CoreBot is now capable of taking over live banking sessions

Sep 11, 2015 21:29 GMT  ·  By

CoreBot, a tiny info stealer discovered by IBM security researchers at the end of August, has been seen in the wild gathering banking and financial information, and carrying attacks on users in Canada, the US and the UK.

After previously documenting its simplistic mode of operation, the IBM Security X-Force team is now in awe of the highly advanced browser hooking and Web injection capabilities the CoreBot malware added to its arsenal, seemingly overnight.

While CoreBot version 1 seemed only capable of stealing passwords from browsers, FTP clients, email applications, Webmail accounts, private certificates, cryptocurrency wallets, and various desktop software, the new CoreBot can be safely categorized as a banking trojan.

CoreBot added a lot of high-end features to its core

This is because, besides info-stealing capabilities, CoreBot can now hook into Web browsers at runtime, grab data from Web forms in real time, and perform MitM (man-in-the-middle) attacks and steal session cookies.

This data is then sent to remote servers, and using a VNC (Virtual Network Computing) component, CoreBot will allow attackers to take control of browser sessions from remote locations.

According to IBM researchers, CoreBot is now specifically designed to target online banking websites, coming pre-configured with a list of 55 URL triggers, which spring the malware into action every time the user is accessing a Web banking portal.

IBM says these URLs target banking pages of 33 financial institutions, but that they are also built using regular expressions (regex), which means they can adapt to target other banking portals if their links use similar URL schemes.

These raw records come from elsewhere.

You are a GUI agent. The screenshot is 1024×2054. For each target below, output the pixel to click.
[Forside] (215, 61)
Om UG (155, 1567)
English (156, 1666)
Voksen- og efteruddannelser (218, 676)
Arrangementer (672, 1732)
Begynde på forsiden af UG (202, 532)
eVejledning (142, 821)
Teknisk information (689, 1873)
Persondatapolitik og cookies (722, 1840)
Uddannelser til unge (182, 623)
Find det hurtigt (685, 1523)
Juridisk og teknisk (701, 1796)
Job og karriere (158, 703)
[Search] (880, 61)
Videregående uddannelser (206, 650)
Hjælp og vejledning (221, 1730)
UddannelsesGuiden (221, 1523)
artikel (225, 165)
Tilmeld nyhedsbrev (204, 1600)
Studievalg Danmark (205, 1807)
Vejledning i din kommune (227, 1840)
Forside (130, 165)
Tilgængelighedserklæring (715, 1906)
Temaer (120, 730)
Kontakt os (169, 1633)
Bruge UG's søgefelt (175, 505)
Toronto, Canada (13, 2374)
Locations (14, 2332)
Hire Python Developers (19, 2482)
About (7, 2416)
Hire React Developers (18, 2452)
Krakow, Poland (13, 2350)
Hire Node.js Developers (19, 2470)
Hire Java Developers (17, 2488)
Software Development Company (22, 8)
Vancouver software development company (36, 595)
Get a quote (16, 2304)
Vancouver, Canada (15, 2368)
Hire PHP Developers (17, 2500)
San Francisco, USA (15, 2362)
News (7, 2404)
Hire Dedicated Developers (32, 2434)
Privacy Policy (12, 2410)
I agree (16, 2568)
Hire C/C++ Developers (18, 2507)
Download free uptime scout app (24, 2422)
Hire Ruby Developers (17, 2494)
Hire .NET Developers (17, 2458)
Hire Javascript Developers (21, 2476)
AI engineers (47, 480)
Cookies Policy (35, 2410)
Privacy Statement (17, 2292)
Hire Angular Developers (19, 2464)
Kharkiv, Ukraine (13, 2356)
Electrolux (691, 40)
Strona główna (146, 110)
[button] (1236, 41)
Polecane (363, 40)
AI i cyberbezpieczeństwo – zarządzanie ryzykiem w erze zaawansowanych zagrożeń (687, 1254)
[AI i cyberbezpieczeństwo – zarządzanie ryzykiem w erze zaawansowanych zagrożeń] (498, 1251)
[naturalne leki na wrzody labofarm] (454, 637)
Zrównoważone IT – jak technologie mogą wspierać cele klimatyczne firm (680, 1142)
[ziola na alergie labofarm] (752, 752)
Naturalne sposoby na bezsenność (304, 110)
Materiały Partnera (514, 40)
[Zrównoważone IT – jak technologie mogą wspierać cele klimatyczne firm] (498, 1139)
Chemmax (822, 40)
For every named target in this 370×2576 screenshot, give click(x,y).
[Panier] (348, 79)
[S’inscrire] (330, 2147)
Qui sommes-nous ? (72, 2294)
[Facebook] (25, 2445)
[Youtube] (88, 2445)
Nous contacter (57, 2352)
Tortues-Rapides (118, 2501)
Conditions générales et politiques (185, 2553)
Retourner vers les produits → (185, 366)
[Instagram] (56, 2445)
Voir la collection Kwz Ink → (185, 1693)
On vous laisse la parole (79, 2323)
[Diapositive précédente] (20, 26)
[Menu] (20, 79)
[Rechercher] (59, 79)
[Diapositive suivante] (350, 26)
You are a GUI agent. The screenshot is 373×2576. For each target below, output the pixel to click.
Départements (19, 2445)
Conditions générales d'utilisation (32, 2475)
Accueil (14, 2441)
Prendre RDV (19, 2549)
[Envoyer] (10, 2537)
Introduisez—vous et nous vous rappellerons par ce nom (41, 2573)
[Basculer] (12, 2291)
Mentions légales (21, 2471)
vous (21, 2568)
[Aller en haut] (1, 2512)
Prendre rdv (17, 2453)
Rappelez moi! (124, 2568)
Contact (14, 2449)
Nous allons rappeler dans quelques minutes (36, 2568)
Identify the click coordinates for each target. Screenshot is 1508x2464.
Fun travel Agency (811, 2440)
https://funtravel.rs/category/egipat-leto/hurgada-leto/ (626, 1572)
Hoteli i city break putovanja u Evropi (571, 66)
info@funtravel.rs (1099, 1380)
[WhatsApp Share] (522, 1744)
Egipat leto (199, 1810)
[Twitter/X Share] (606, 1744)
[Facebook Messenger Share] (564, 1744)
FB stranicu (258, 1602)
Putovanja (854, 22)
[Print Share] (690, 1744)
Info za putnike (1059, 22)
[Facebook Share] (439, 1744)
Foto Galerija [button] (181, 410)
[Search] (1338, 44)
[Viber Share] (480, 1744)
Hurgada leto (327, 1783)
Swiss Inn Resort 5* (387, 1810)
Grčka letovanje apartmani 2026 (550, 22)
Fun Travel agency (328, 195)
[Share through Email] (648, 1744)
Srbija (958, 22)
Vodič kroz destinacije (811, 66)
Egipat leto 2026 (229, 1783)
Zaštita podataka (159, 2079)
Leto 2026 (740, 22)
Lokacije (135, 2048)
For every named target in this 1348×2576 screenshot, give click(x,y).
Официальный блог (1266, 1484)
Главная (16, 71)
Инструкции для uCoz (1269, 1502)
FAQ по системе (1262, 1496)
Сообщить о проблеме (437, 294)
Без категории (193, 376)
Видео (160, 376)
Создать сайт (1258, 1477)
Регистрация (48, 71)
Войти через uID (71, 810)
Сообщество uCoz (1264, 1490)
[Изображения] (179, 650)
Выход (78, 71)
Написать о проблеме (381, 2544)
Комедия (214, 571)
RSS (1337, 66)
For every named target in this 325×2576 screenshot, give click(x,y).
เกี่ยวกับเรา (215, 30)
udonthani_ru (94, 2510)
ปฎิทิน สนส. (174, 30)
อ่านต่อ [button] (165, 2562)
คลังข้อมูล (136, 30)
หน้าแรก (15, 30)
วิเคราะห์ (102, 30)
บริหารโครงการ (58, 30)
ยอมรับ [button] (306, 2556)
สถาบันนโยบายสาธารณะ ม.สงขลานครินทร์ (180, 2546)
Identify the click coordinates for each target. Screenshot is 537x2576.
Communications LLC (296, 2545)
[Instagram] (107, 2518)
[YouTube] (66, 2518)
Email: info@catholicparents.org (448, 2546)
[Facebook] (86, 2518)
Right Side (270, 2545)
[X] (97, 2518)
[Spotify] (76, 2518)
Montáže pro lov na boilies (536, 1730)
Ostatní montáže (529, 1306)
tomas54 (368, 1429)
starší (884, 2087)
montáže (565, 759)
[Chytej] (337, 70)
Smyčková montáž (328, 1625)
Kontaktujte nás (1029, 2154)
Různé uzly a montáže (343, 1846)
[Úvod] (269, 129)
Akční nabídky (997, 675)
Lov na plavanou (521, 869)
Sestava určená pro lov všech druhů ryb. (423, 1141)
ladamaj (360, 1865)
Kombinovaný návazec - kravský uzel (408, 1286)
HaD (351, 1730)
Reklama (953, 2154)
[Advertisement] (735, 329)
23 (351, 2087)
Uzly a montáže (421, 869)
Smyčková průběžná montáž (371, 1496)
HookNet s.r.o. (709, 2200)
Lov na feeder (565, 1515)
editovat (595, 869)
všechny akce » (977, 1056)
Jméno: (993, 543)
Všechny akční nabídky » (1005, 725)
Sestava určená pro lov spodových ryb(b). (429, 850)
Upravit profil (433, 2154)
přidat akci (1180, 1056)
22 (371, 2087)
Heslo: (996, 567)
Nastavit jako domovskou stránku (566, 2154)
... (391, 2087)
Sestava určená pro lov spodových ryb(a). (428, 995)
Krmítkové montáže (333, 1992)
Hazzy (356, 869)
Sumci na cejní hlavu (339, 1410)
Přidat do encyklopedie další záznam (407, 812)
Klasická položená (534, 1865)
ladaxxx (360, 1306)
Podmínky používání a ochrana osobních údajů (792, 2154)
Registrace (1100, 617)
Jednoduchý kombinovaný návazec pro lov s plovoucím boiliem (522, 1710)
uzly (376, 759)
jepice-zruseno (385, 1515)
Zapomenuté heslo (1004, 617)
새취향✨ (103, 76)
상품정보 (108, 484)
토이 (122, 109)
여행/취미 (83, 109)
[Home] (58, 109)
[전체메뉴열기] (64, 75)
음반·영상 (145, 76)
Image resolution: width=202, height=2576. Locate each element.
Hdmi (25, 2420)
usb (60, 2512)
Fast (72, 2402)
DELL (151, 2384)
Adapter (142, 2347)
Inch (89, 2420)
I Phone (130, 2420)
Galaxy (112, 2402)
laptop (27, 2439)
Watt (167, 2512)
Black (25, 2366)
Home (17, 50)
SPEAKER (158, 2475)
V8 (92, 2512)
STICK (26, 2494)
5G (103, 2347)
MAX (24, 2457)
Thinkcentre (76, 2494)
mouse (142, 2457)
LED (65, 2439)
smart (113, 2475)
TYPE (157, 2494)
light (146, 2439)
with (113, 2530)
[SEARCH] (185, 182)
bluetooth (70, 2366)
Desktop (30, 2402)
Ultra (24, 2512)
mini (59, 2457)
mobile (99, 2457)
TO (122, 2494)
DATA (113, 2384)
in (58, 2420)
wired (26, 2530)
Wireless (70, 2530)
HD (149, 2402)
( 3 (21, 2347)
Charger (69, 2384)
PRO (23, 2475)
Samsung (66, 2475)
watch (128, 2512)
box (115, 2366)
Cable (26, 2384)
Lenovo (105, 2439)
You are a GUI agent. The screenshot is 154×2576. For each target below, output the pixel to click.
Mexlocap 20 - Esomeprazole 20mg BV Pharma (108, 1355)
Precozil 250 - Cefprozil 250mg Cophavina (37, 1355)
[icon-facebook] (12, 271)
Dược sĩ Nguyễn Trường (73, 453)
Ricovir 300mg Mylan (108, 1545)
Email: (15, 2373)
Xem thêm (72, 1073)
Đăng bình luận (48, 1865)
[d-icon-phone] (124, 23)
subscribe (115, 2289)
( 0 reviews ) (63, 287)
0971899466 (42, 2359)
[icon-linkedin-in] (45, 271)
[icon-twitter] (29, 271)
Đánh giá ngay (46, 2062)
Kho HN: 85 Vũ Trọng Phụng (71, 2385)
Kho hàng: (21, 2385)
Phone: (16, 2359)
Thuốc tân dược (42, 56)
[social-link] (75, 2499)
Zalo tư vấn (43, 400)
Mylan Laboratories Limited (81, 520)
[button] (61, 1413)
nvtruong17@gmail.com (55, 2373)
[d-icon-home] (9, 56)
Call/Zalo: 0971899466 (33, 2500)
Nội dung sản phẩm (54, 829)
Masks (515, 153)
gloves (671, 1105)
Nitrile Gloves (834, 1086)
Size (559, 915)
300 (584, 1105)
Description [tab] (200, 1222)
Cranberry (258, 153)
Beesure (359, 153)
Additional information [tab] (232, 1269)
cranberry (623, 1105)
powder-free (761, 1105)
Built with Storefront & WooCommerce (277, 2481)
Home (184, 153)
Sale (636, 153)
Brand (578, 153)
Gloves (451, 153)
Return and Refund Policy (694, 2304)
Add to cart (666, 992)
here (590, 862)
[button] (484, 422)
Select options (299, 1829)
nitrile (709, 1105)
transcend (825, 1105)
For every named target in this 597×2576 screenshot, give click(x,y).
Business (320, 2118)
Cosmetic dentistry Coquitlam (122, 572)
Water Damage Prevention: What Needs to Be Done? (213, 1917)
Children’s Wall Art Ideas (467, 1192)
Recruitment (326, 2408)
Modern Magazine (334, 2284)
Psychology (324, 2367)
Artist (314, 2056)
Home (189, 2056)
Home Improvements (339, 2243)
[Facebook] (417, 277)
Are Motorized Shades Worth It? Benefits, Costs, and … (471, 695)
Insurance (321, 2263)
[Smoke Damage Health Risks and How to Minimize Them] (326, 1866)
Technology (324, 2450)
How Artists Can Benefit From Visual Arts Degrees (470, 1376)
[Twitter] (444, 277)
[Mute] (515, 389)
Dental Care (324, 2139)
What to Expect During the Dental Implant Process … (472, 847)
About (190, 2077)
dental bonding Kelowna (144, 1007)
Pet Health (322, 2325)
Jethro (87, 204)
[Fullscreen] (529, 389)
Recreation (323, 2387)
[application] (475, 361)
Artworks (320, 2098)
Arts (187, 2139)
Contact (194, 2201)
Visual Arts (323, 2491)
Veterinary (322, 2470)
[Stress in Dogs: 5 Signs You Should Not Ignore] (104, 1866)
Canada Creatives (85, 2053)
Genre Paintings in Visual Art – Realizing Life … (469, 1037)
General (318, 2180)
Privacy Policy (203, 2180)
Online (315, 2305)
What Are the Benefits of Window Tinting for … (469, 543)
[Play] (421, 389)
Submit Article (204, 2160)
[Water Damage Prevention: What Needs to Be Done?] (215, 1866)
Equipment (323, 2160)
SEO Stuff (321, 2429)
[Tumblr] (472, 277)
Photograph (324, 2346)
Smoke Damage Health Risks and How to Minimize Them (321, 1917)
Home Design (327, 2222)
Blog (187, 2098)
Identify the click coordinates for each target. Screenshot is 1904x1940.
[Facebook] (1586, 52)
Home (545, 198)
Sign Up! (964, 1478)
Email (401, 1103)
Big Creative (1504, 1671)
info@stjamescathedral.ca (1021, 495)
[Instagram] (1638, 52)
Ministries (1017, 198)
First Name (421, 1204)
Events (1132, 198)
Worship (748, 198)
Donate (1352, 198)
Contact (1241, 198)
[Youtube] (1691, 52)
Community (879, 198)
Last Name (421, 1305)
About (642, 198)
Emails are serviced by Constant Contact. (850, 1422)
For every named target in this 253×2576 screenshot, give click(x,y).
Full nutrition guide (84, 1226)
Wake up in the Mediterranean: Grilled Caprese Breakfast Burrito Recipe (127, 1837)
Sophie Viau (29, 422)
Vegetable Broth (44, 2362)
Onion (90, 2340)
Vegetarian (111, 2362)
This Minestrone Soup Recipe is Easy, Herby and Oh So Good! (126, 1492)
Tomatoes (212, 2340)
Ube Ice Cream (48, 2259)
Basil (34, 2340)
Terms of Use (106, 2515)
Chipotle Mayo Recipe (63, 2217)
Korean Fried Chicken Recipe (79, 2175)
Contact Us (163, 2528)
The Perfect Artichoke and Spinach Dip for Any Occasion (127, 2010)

How a CoreBot v2 attack works

The basic steps of a CoreBot attack are as follows. First, after infecting a computer, CoreBot lies in waiting, collecting all the passwords it can, from the computer or from the user's browsers (even in real time).

It watches the user's browser activity, and when one of its URL triggers detects a banking portal being accessed, it collects the victim's credentials.

After the user has authenticated on the banking website, it sends an IM message to its owner, while also delaying the victim by showing them a classic "please wait" message.

If the fraudster is online, he will then use the data sent by the CoreBot trojan (session cookie and user credentials) and merge into the active Web session, intercepting transaction details, initiating new ones, and rerouting funds to his own accounts.